Without the pictures, print each of the records below exactly as it appears.

* * * *

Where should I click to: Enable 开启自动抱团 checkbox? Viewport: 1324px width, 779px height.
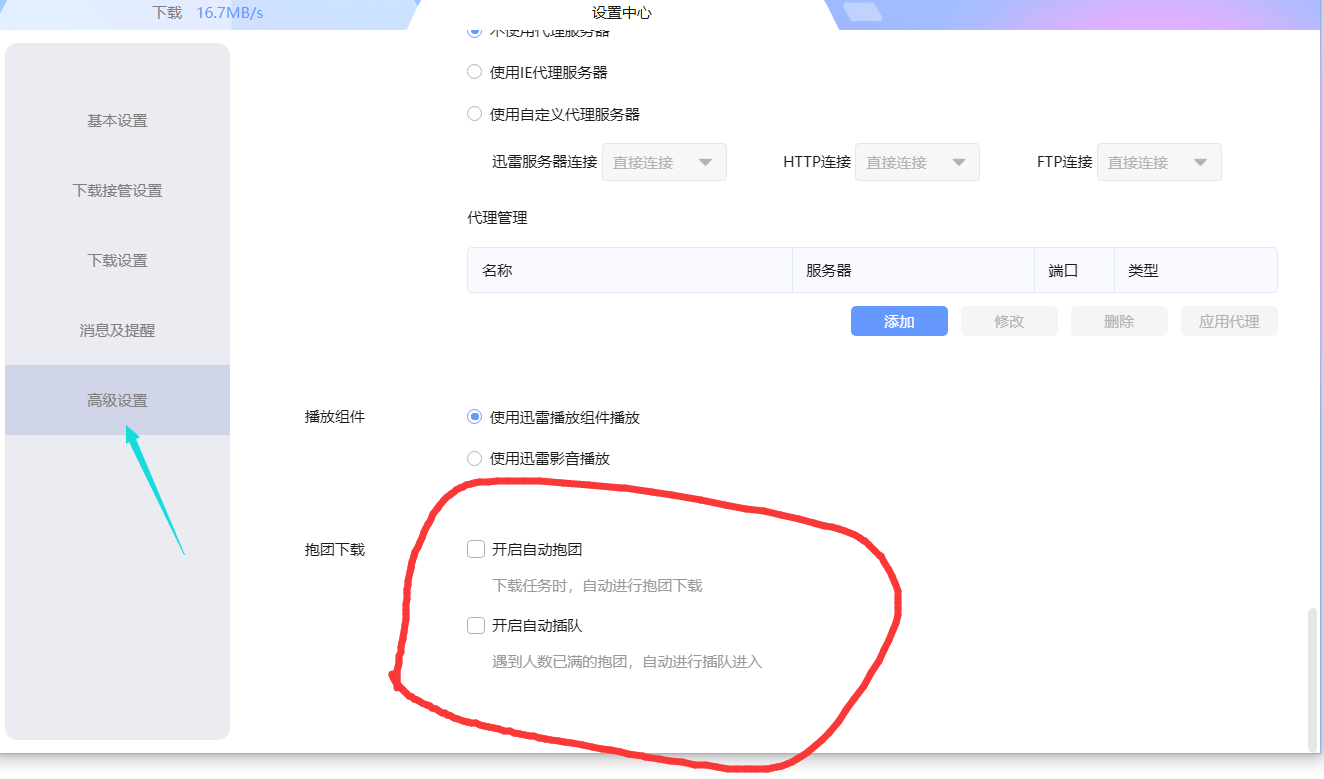476,548
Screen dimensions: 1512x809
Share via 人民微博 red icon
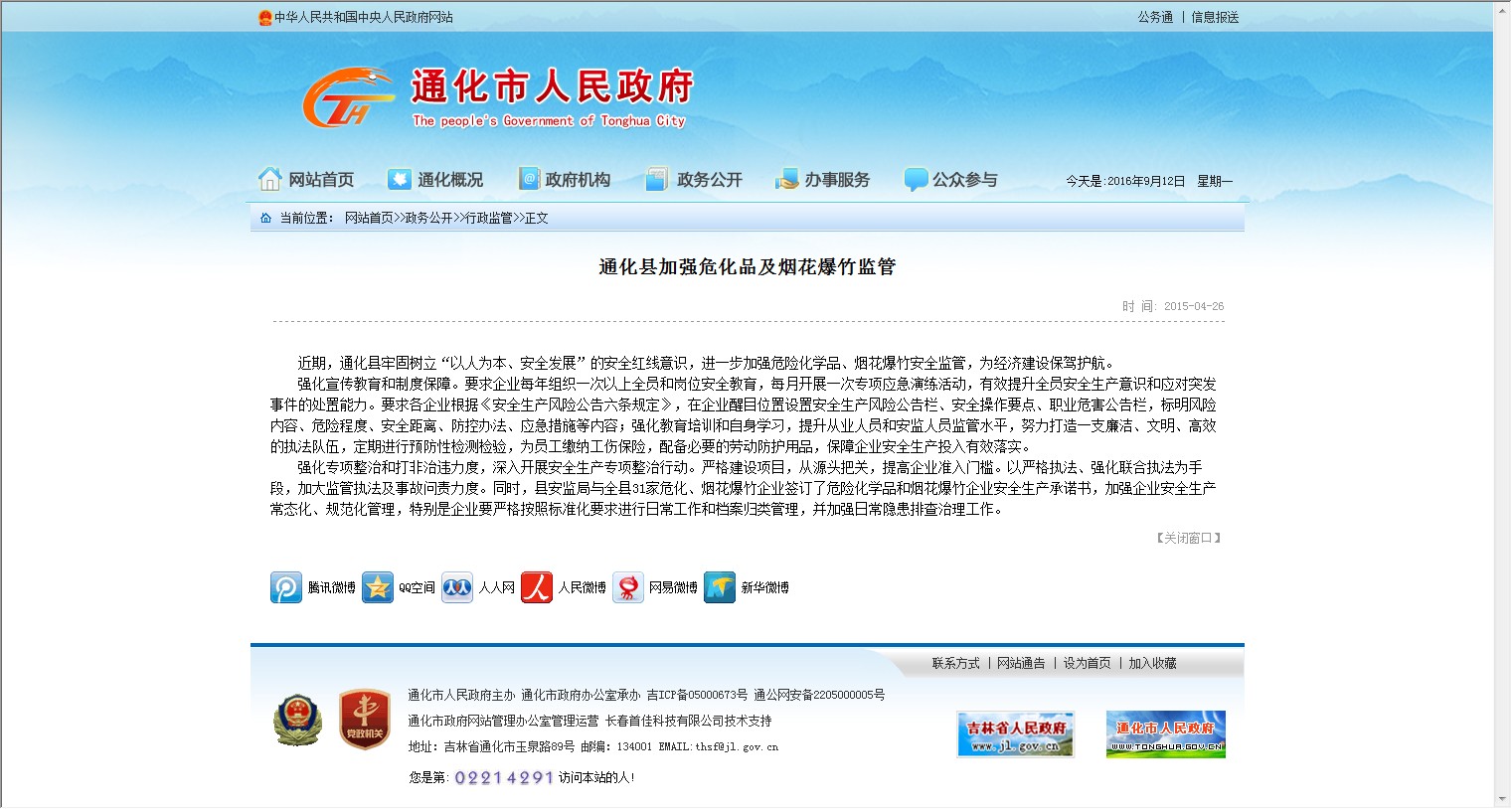[x=537, y=587]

* * * *

RESPONSE TO THE TASK:
Where should I click to: Enable 开启自动抱团 checkbox? Viewport: 1324px width, 779px height.
476,548
Screen dimensions: 1512x809
Share via 人民微博 red icon
[x=537, y=587]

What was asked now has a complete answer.